Requirement - Search the material for lines containing the word "computer", and copy each one.

Task inputs -

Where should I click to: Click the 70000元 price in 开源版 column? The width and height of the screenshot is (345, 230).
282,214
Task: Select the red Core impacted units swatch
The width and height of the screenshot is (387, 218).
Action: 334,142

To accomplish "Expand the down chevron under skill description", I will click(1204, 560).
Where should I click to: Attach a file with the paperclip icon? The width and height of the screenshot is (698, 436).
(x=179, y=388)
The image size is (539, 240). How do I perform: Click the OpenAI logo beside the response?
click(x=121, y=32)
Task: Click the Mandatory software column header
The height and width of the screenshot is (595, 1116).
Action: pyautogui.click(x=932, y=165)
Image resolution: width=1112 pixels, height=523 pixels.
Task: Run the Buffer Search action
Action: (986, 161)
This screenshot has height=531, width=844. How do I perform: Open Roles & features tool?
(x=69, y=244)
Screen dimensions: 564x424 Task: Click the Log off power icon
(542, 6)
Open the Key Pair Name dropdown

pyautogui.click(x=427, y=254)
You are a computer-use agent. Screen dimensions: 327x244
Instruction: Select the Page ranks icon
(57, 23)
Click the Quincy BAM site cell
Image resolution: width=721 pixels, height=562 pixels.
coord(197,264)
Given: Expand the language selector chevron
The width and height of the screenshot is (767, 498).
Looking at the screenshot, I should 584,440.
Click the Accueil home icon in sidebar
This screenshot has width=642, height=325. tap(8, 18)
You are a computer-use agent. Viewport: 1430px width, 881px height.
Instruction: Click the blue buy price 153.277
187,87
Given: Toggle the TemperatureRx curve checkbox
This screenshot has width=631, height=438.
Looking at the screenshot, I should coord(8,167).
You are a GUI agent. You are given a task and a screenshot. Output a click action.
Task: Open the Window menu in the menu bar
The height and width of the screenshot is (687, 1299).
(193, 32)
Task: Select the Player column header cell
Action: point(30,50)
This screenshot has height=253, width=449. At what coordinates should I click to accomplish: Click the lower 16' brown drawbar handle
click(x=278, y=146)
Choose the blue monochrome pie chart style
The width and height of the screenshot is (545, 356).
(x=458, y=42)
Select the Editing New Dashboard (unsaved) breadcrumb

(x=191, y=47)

Solution to this task -
You are a computer-use agent. Screen dimensions: 327x244
You are a computer-use agent. Viewport: 1430px width, 881px height.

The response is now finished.